**TASK STATEMENT:**
Nothing but the lines from the one containing "50's (312, 180)" to the end of the records below should be output, each exactly as written.

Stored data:
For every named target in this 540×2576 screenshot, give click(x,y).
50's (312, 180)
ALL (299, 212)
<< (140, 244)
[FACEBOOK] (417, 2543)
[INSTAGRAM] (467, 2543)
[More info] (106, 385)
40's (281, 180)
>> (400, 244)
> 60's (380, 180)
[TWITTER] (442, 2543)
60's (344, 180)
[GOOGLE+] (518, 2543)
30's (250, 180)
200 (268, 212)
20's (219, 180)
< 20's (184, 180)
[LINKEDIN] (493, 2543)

**TASK SOLUTION:**
50's (312, 180)
ALL (299, 212)
<< (140, 244)
[FACEBOOK] (417, 2543)
[INSTAGRAM] (467, 2543)
[More info] (106, 385)
40's (281, 180)
>> (400, 244)
> 60's (380, 180)
[TWITTER] (442, 2543)
60's (344, 180)
[GOOGLE+] (518, 2543)
30's (250, 180)
200 (268, 212)
20's (219, 180)
< 20's (184, 180)
[LINKEDIN] (493, 2543)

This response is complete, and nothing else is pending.